Robert headed up the last section moving along the rim of the moat at first then transitioning on to the steep face.  He kicked super deep steps (hey, preshate that!) but they were super wide as well and it was awkward for me to follow.  Michael and I also had a good laugh watching his leg fly way back and pound into the snow.  At the top of the snow we took a short break.  I switched out my soaked socks for my dry rock climbing liners.  Well, my feet were dry for a little while at least.  We downclimbed into and across a gully and climbed delicate rock up to a prominent ledge which we followed around and met up with the standard route.  The climb from here is a dirty 4th class scramble.  We anticipated no snow so we left our axes.  Of course, we did right below the cannon hole so I blasted more steps in the snow.  The steps and some wide stemming saw us through the little tunnel and out onto the exposed north face where a final 100 feet of scrambling brought us to the summit – at last!

Various guidebooks described Mount Redoubt as a tough descent but it really didn’t take much more than patience and persistence.  There were no technical difficulties, only long sections of talus and snow.  We passed under the Flying Buttress to the ridge which held the Redoubt Glacier.  A hefty jump from above and we were on our way down the mellow glacier.  We got a little lazy and didn’t rope up through a short section of crevasses and were back on the slabs that we had crossed earlier in the morning.  Michael and I got back to camp a few minutes before Robert and we saw him attempting to cross the lake at its drainage, trying to cut off the distance.  That wasn’t going to happen unless he was willing to swim so he reluctantly settled for the hike around the lake back to camp.  I think we were back sometime around 7pm.  I couldn’t imagine hiking out that night and am glad we opted to take the suggested three days to climb the mountain.

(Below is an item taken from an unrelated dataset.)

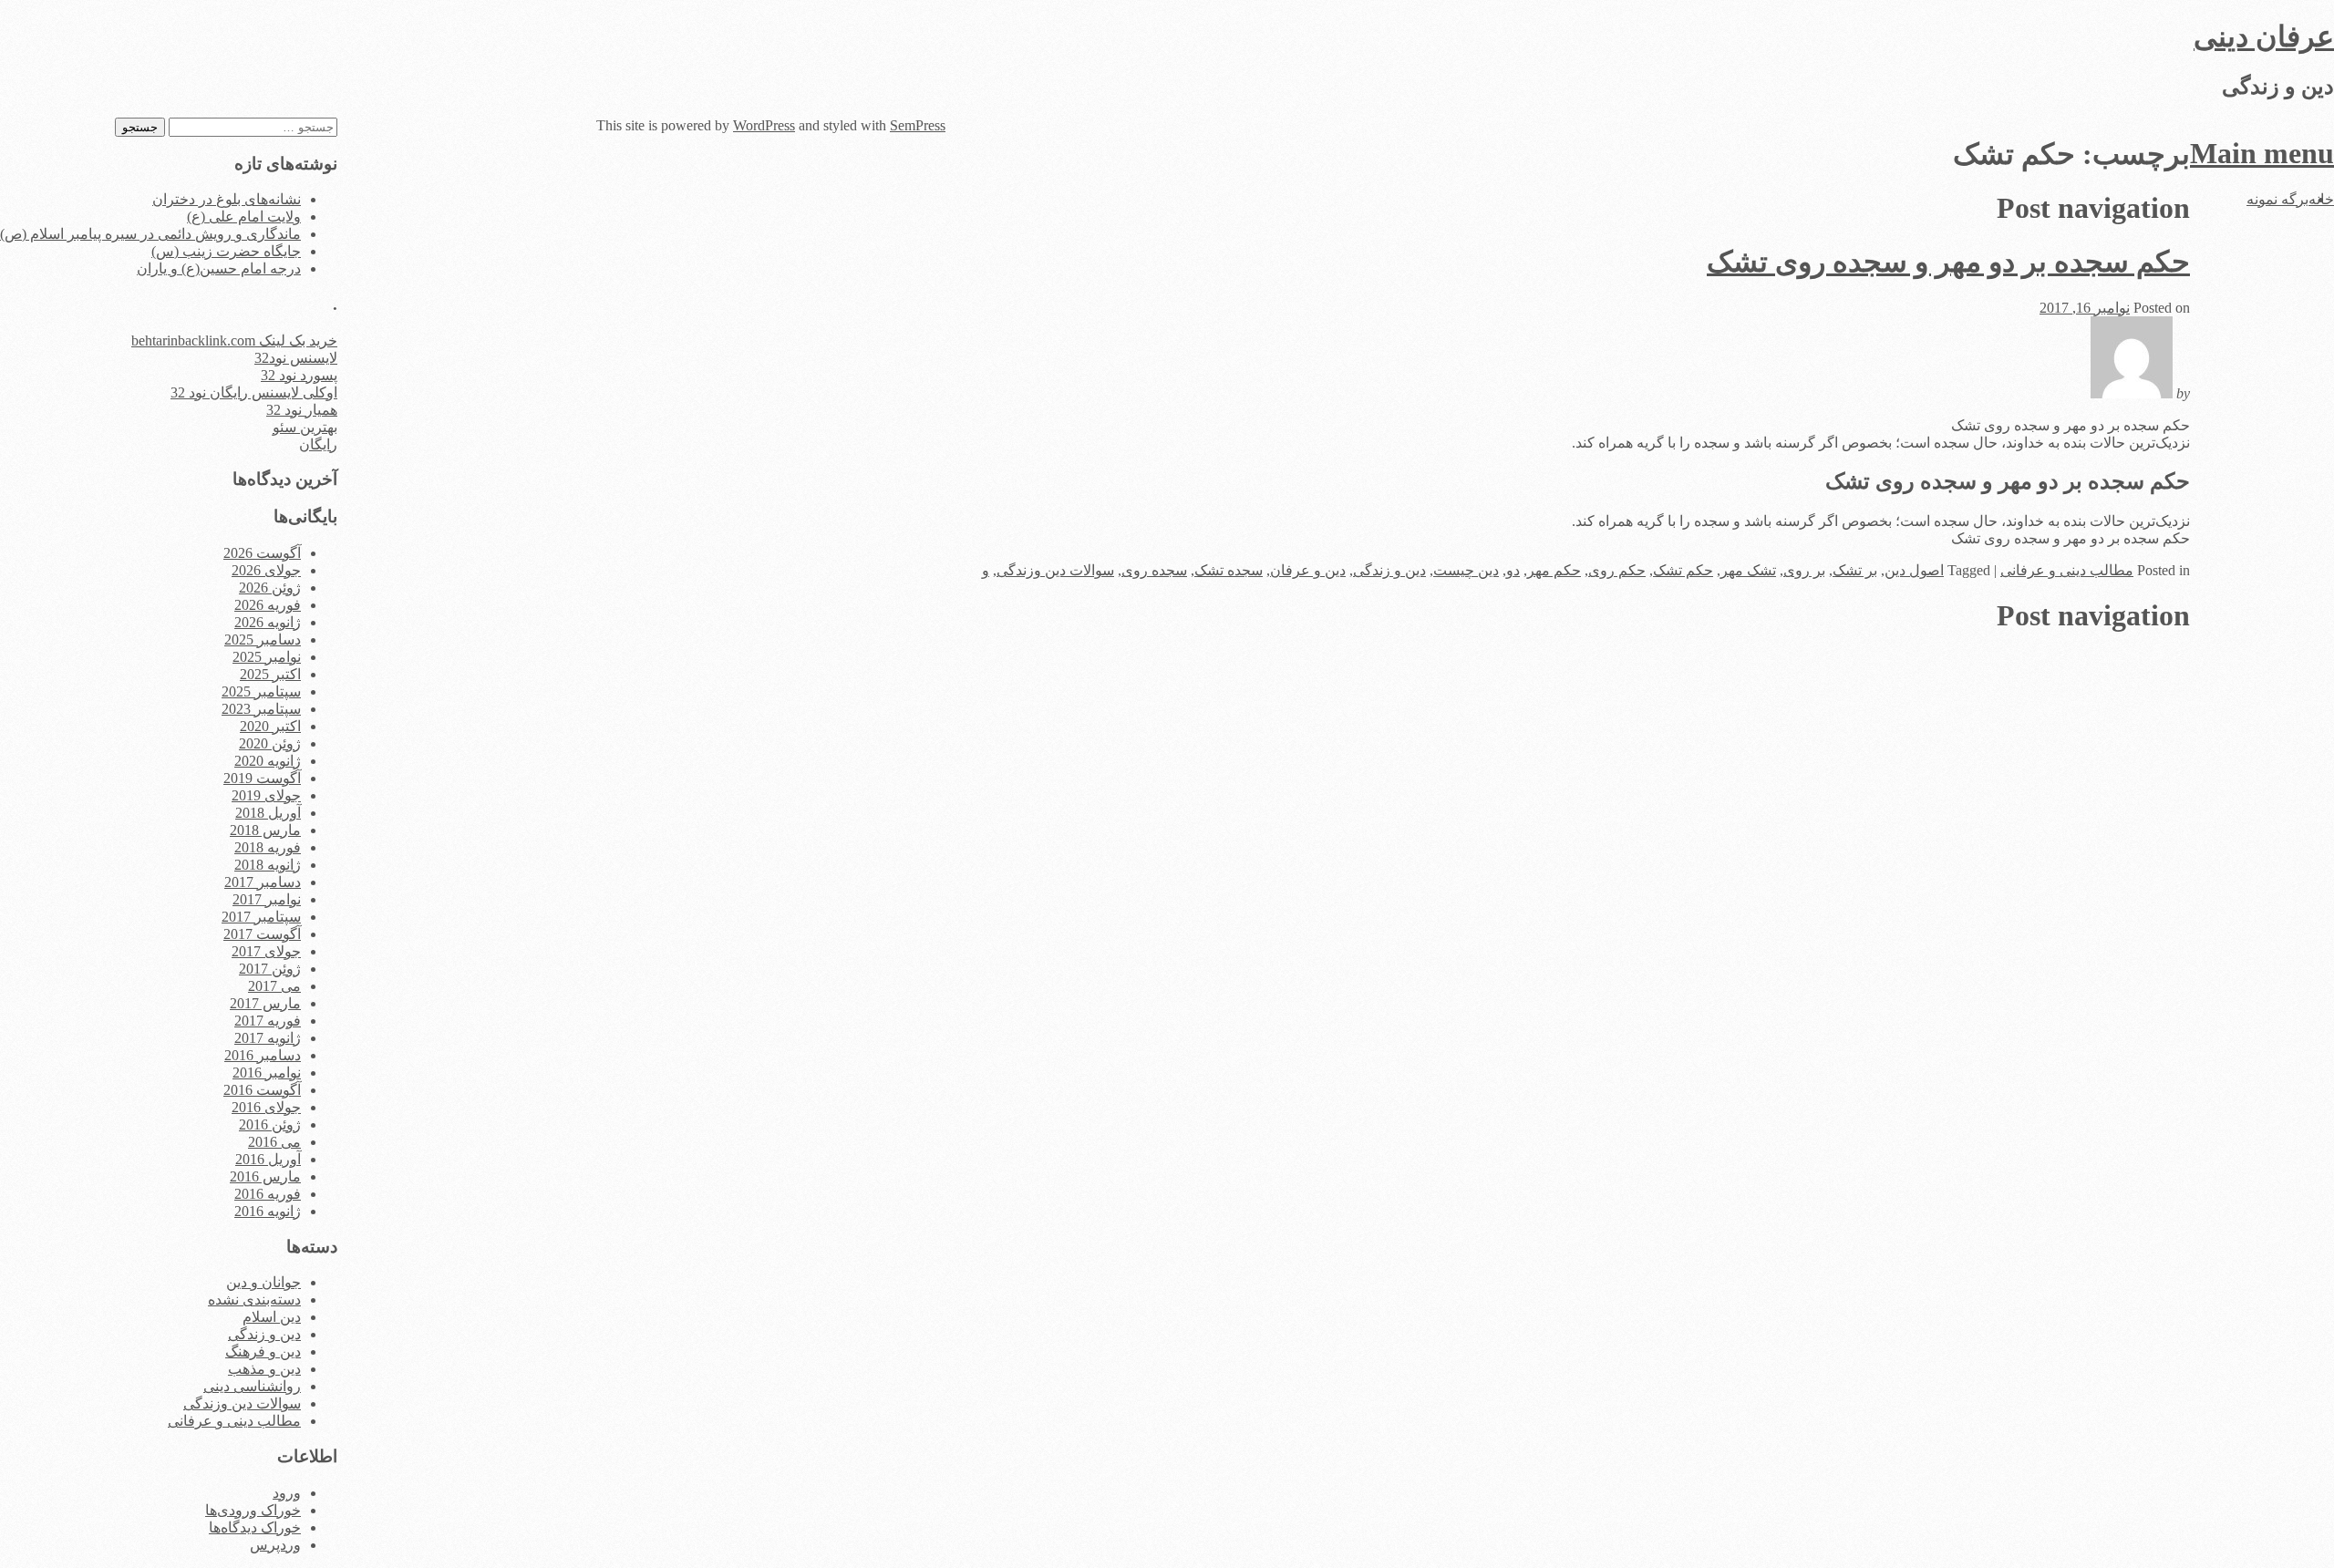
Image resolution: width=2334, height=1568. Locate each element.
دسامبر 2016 (262, 1055)
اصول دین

We slept late the following morning prepared for the exhausting hike.  Exhausting it was.  My shins were bruised from the plastic boots.  I think it will take a very special mountain for me to wear plastics on another Cascade approach.  Finally, after the long miles in the dark forest, we were back in Canada and retrieved the stashed salmon and beers that Robert had graciously provided.  Very tasty, but it wouldn’t be complete until we took a dip in Chiliwack Lake.  The other swimmers gawked at us crazy Yankees hooting and hollering in the cold water.  Even Michael joined in.  Mount Redoubt towered in the distance.  It was a fitting final view of the mountain.